Toyota Finds Lapse In Training

Automaker said training of workers to maintain quality control failed to keep up with Toyota's rapid growth, and the problem became especially acute after 2002.

TOKYO (AP) -- Toyota's training of workers to maintain quality control failed to keep up with the automaker's rapid growth, company president Akio Toyoda said in an interview with a major Japanese business daily.

Toyoda, grandson of the automaker's founder, said the problem became especially acute after Toyota's global production and sales topped 6 million vehicles in its fiscal year 2002.

Toyota's quality controls have been under fire after massive global recalls starting late last year for defective gas pedals, faulty floor mats and flawed braking affecting more than 8 million vehicles, mostly in North America.

"It has been tough and frustrating emotionally for me, but we must accept it as an inevitable," he told Japan's top business daily The Nikkei in a front-page interview published Thursday.

Toyoda was widely criticized for being invisible when the quality woes surfaced last year. He has appeared since then at news conferences in Japan. He attended a U.S. congressional hearing last month on Toyota's recalls.

He has also appeared on a Japanese TV news show, as well as on CNN's "Larry King Live" in the U.S.

Earlier this week, he wrote in his Japanese blog for the first time since the recall troubles hit, apologizing to customers.

Writing under his handle Morizo, he said Toyota will "take seriously, accept humbly and respond sincerely" to criticism.

In the Nikkei interview, he promised to beef up quality controls, including promoting non-Japanese employees, to better respond to different customer needs, to become a "small Toyota," instead of focusing on sales expansion.

Entering an alliance with other automakers was not a priority with Toyota, and strengthening networking with suppliers and dealers is more important, he said.

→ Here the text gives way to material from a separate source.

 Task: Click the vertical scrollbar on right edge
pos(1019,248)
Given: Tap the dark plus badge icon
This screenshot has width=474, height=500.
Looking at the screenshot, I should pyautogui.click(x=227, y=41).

The decision on recalls would still remain with officials in Japan, although Toyota plans to become quicker in responding to complaints from overseas drivers, according to Toyoda.

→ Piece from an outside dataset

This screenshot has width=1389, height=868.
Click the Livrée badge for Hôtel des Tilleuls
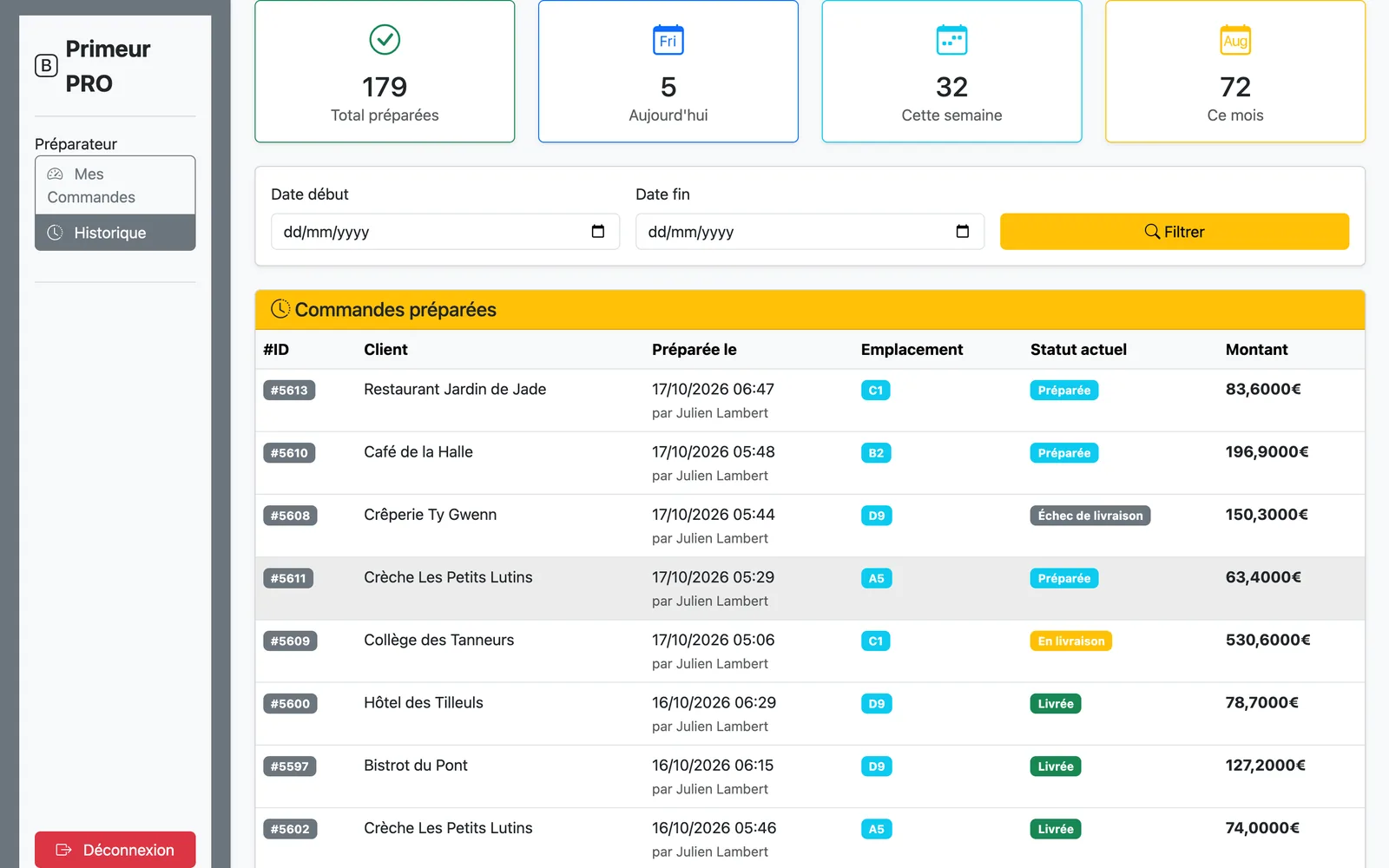click(1056, 704)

In a move prompted by Toyota's recalls, Japan may require that all new vehicles have brakes that can override the gas pedals.

The requirement under consideration would apply to all cars sold in Japan, Transport Ministry official Kentaro Kai said Thursday. He gave no further details.

Toyota has said it will install a backup safety system in all future models and many current vehicles that can override the accelerator.